Com novos ajustes para cima, o custo dessa linha de financiamento vai ficar mais caro. Por isso, o melhor a fazer nesse momento é aguardar a estabilização do mercado e fugir dos empréstimos e financiamentos. Até porque, a expectativa é que as taxas sejam mantidas nesses níveis por um período relativamente curto.
Segundo os técnicos da área, esse não é um bom momento para fazer empréstimos ou entrar em financiamentos. Maércio Soncine, diretor de produtos do Banco do Brasil diz que, para o consumidor, o melhor a fazer neste momento é aguardar a normalização do mercado.

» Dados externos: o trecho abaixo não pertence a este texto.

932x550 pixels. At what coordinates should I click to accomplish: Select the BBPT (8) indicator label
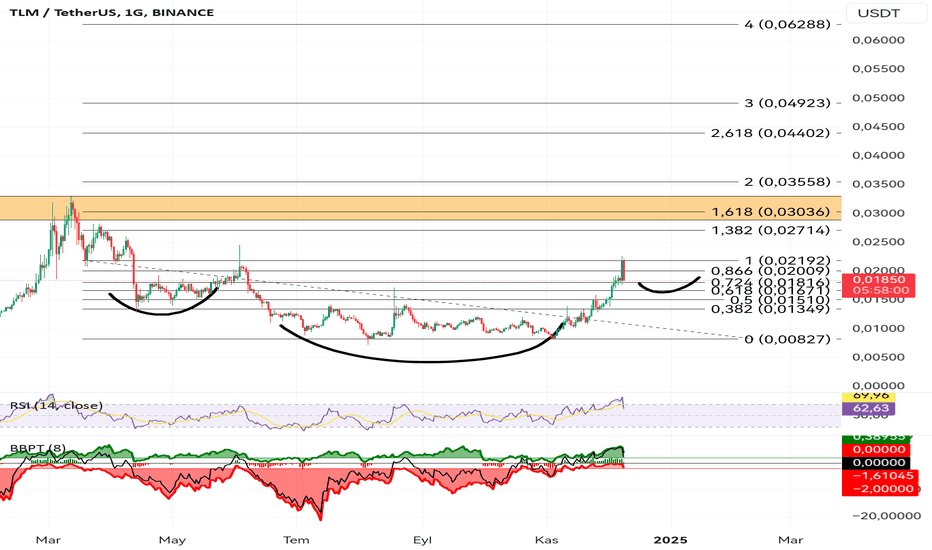click(38, 448)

Muitas instituições suspenderam suas operações na sexta-feira e deixaram para fixar uma nova taxa nesta semana. O Banespa, por exemplo, desde a última terça-feira, parou de oferecer aos consumidores operações prefixadas de crédito pessoal e crédito direto ao consumidor (CDC) com prazo superior a seis meses.
Já o Banco Real cancelou as operações do CDC prefixado. Quem contratar um empréstimo no HSBC Bamerindus já estará pagando juros de 4,09% a 6,69% ao mês. Na semana anterior, as taxas variavam de 3,82% a 6,42% ao mês. Isso significa um reajuste de 0,27 ponto porcentual.

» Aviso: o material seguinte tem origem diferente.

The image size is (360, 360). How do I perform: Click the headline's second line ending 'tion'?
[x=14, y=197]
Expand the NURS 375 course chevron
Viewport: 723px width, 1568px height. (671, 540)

Já as financeiras, que sempre apresentaram taxas mais elevadas do que as cobradas pelos bancos, também não deixaram de repassar a alta dos juros para o consumidor.
O Panamericano aumentou em 1,3 ponto porcentual o custo do CDC, que operava com taxas entre 5,5% e 6,0% ao mês e subiu para 6,8% e 7,3%. No crédito pessoal, o Panamericano estava, até sexta-feira, operando com taxas entre 12,9% e 14,9% ao mês. A taxa de juro para esta semana não foi definida.